Directions:
**A.** Answer these questions from the switch-off meeting minutes:
(i) What may be turned off at vendor request?
(ii) How many additional weeks did attendees suggest inserting between Workload/Code freeze and Switch-Off registration?
(iii) Which event should the schedule avoid conflicting with, and on what date?
**B.** Based on the switch-off meeting minutes, why did attendees suggest adding two weeks between Workload/Code freeze and Switch-Off registration? Answer in one to three sentences.
**C.** Carry on the switch-off meeting minutes from the point where they stop.

Selected excerpt:
First TMF Switch-Off: Organizational Meeting (Minutes)

The Measurement Factory

These are the notes from switch-off organizational meeting. Meeting CFP is available elsewhere.

Table of Contents

1. Attendees
2. Executive summary
3. Scheduling
4. Client/server-side modifications and DSR
5. L4 versus L7
6. L7 features
    6.1 Load balancing algorithm
    6.2 Server-side persistent connections
    6.3 Source IP address preservation
7. Traffic aggregation and ingress points
8. Miscellaneous
9. To Do

This page talks about various issues discussed at the meeting. Further switch-off preparations will be based, in part, on the decisions reached at the meeting. However, some issues remain unresolved and old preferences might change. Further public discussions will be held on the mailing list. We welcome any constructive input.

Meeting slides (Postscript) and network setup figure are available.

1. Attendees

We have invited all companies with load balancing products we knew about. Besides The Measurement Factory, the following companies sent their representatives.

ARA Networks, Dell, Extreme Networks, and LVS are probably interested in competing but did not send their representatives to the meeting.

2. Executive summary

The first switch-off will include both Layer 4 and Layer 7 workloads. Meeting attendees agreed on baseline bench design and some key workload parameters. Direct Server Return using a loopback VIP alias on the server may be allowed (provided server configuration does not change), but entries using DSR will be clearly marked on the report, with trade-offs explained. Server-side persistent connections may be turned off at vendor request. There will be a limit of 4 ingres points, but vendors will be able to use L2 aggregation devices. The switch-off will be scheduled for the last week of July.

3. Scheduling

Everyone feels the proposed schedule is too aggressive. Suggest to insert an additional two weeks between Workload/Code freeze and Switch-Off registration.

Avoid scheduling conflicts with SuperComm, June 3.

4. Client/server-side modifications and DSR

One of the major issues for TMF is whether, or what extent, to allow client- and/or server-side modifications. For example, some LB products require certain IP alias addresses bound to loopback interfaces. Some products may not actually require loopback-binding, but might just perform significantly better with it. Some LB products require server-side software ``plug-ins'' to balance load.

Data extract:
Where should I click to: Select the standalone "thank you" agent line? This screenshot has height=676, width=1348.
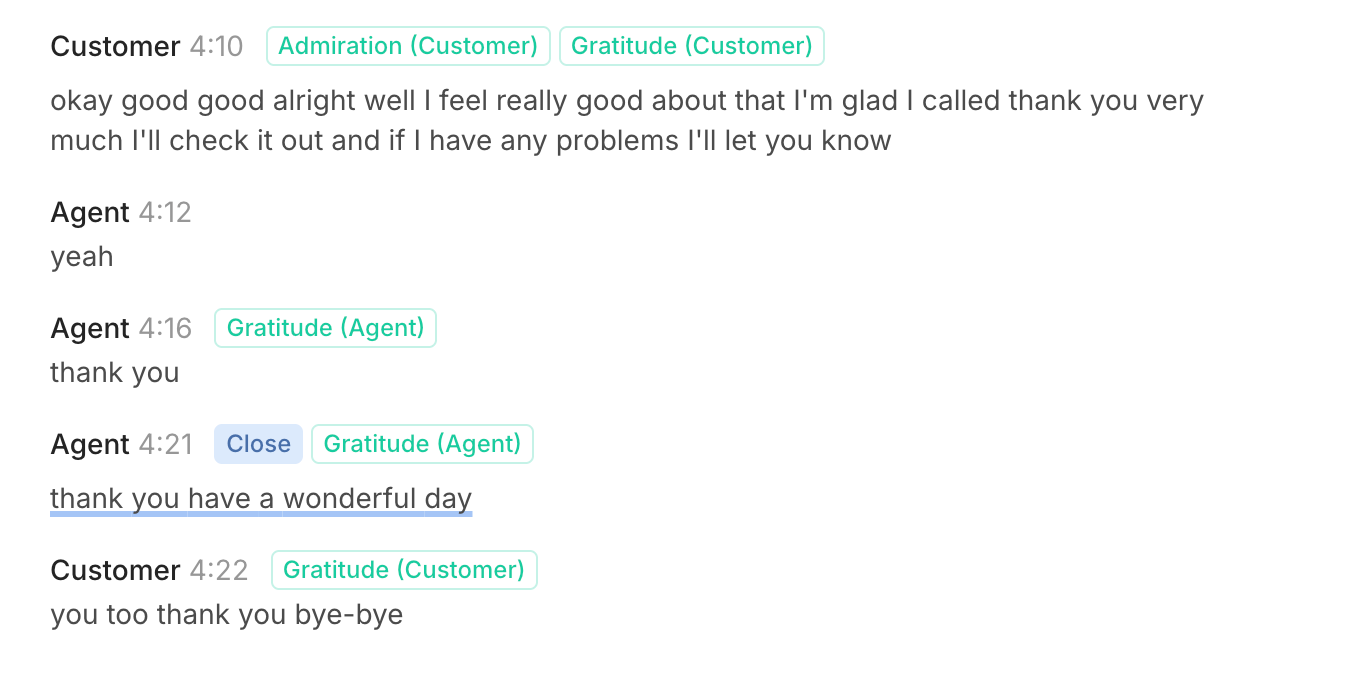tap(115, 373)
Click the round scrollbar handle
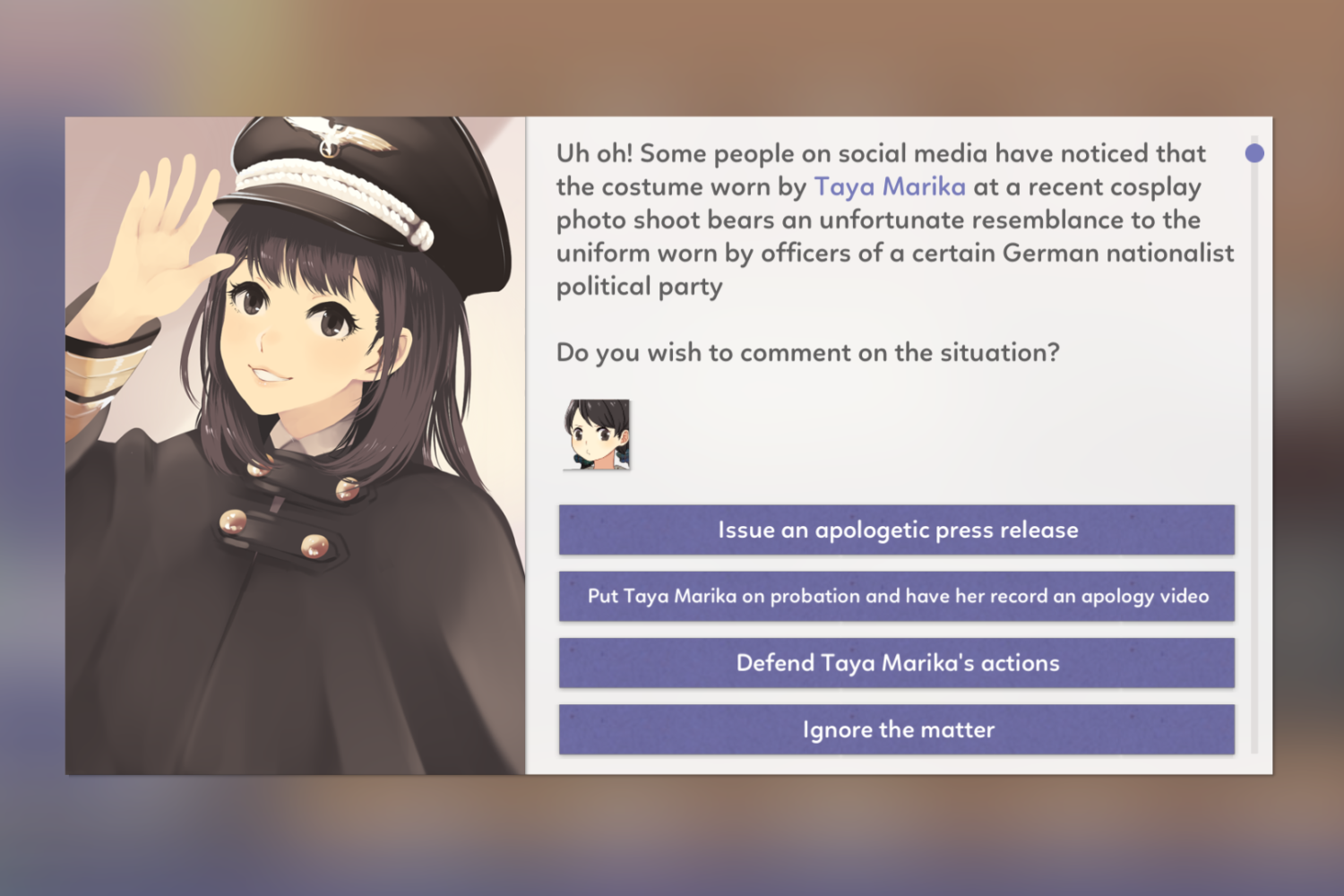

Answers to the problems:
**A.**
(i) Server-side persistent connections.
(ii) Two weeks.
(iii) SuperComm, on June 3.

**B.** Everyone at the meeting felt that the proposed schedule was too aggressive. The extra two weeks were suggested to ease it.

**C.**
For TMF, the issue is consistency and fairness. We want benches to be identical to the greatest extent possible. It is perhaps unfair to compare product A that uses custom server-side software and product B that works without such modifications.

This discussion quickly came to focus on Direct Server Return (DSR). When DSR is in use, reply traffic from servers to clients does not pass through the LB device (or passes through the device on Layer 2 only). Because the LB device doesn't handle this traffic in L4+, it can usually achieve higher throughput.

Attendees seemed to feel that it is wrong/unfair to compare DSR and non-DSR products. There was a lot of discussion about what a LB customer will allow or require. Since there was no consensus, the discussion was postponed for later. Later, it turned out that since other differences in traffic handling (e.g., source IP rewrite and persistent connections) should be allowed to accommodate more vendors, allowing DSR is acceptable as long as DSR entries are clearly marked on the report and the trade-offs of using DSR are documented. The ``equal but separate'' policy will allow more vendors to participate in the test while allowing customers to discriminate based on their unique preferences.

Note that DSR cannot work with L7 workloads because a switch has to terminate each TCP connection, pretending to be an origin server. Hence, DSR is specific to L4 tests only.

TMF will collect more input from switching community before making the final decision on the DSR issue.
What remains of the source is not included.